■ **Work instruction 1**
In the passage about Adobe below, which Adobe product does the writer say has been bringing in billions in revenue for many years?
■ **Work instruction 2**
Pick up the passage about Adobe below where it stops and keep writing it in the same voice.

■ **Passage provided**
+ + + + +
Friend of WITI Drew Austin summed it up well:

I’m not going to link off to the threads here, and it’s not fair to say they all lacked insight. Still, my overall takeaway from most of what I saw was that they came down to the conclusion that Adobe failed to innovate and, in that absence, was left to overpay for a disruptive product.

Why is this interesting?

It’s not!

This is what big companies do. If it was easy to continue to innovate after establishing a core product and business, the corporate world would be without acquisitions. But when you have a product line like Adobe does, and it’s bringing in billions in revenue as Photoshop has been for many years, it’s very hard to decide you’re going to veer from that course.

Something about the onslaught of threads triggered two connected thoughts that have been rattling around in my brain. The first is about tech’s aversion to history and academia—a rather ironic allergy given the important role that universities have played in the history of computing and the internet. For better or worse it’s my experience that there’s a pervasive attitude in the software world that what’s happening today hasn’t happened before.
+ + + + +
■ **Information provided**
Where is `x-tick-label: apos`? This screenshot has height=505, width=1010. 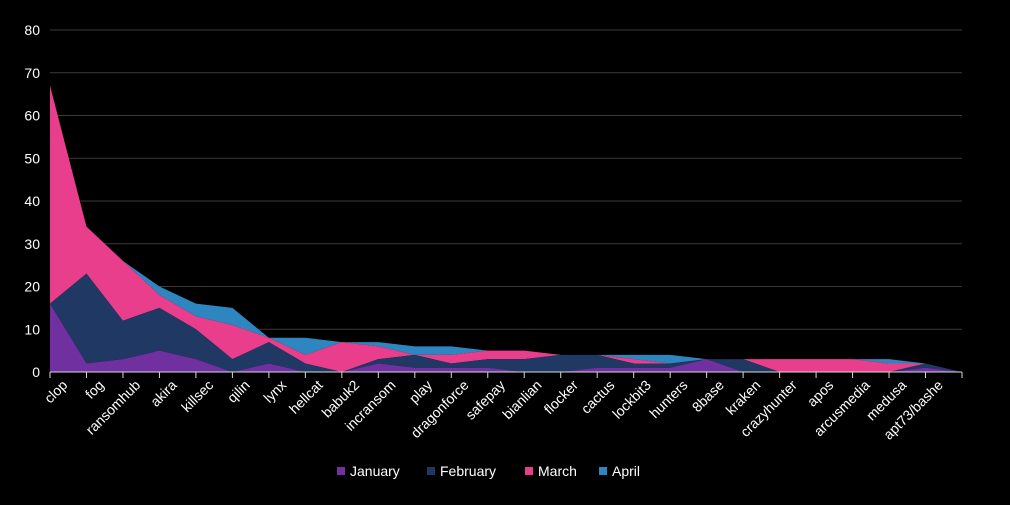 x-tick-label: apos is located at coordinates (820, 394).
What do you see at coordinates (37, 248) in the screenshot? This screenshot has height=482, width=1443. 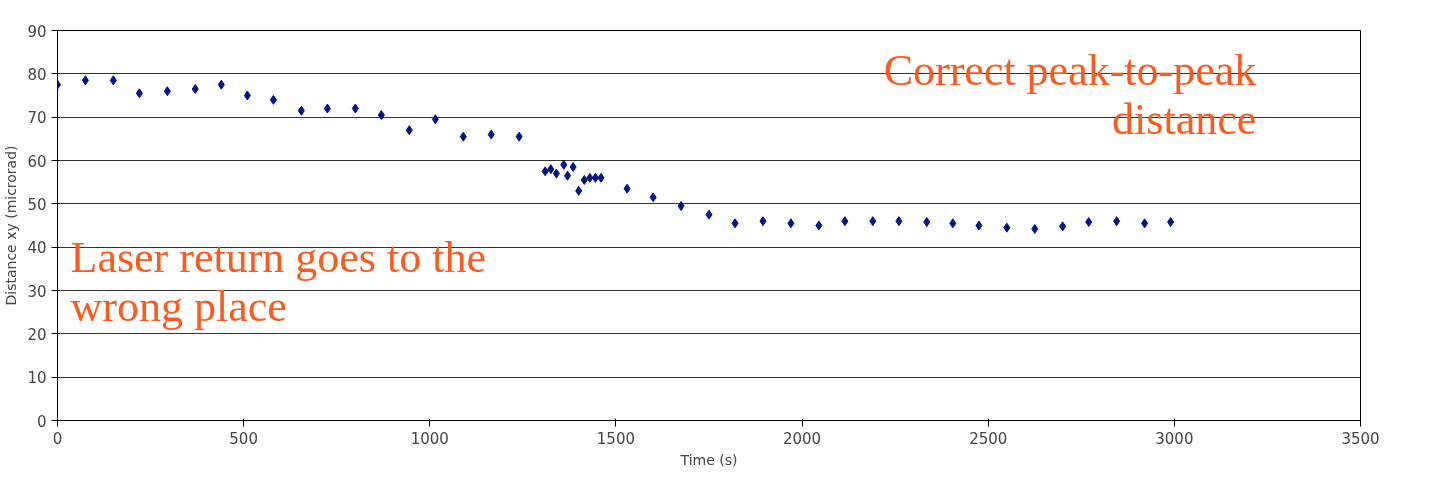 I see `y-tick-label: 40` at bounding box center [37, 248].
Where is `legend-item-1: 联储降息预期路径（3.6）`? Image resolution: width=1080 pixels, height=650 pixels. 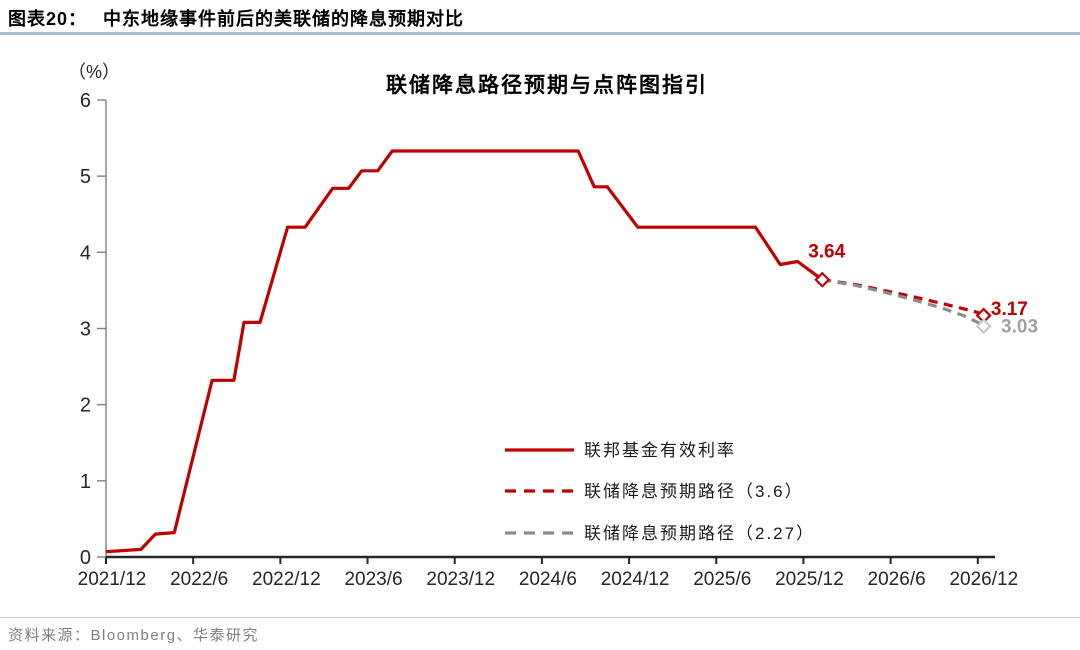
+ + + + +
■ **Reply 1**
Photoshop

■ **Reply 2**
But that’s definitely not true, and Adobe/Figma is a near-perfect case study. This scenario—a company with a cash cow business struggles to innovate in the ways needed and is disrupted by an upstart without the baggage—has been well-understood for decades. It’s covered in Clayton Christensen’s popular Innovator’s Dilemma (published in 1997) as well as Igor Ansoff’s lesser-known Corporate Strategy (published in 1965). Moreover, there’s a pretty good argument that the whole consulting industry exists to try to help companies answer this exact question. From the excellent book Lords of Strategy:

The first phase of strategy's history, from its beginnings in the early 1960s until approximately the mid-1980s, was about positioning. Where was your business situated on the experience curve, charting your costs compared with competitors'? Where did a particular business sit in the portfolio of businesses your company owned, according to measures like its market share? Should it be built up or sold off?

Boston Consulting Group’s growth-share matrix, which helped the company succeed way back in the 1970s, is specifically focused on this phenomenon. (If you missed my WITI on the history of the 2x2, I also talked about the matrix there.)

It’s not just the aversion to history that had me thinking. I have also been wondering if part of what we’re seeing in tech is that what we saw as transformative and innovative in company-building was actually just youth. Adobe, at 40, is practically geriatric in Silicon Valley years, but Google is now a 24-year-old company, and even Facebook reached voting age this year. These companies were unquestionably some of the fastest-growing and most disruptive in history, and whatever happens next won’t change that history. But we should also probably be prepared for them to look more like the kinds of conglomerates of yesteryear. In fact, there’s a pretty good argument they already do. Even before Figma, Adobe had built its product portfolio primarily from acquisitions. The same goes for Facebook and, to a lesser extent, Google.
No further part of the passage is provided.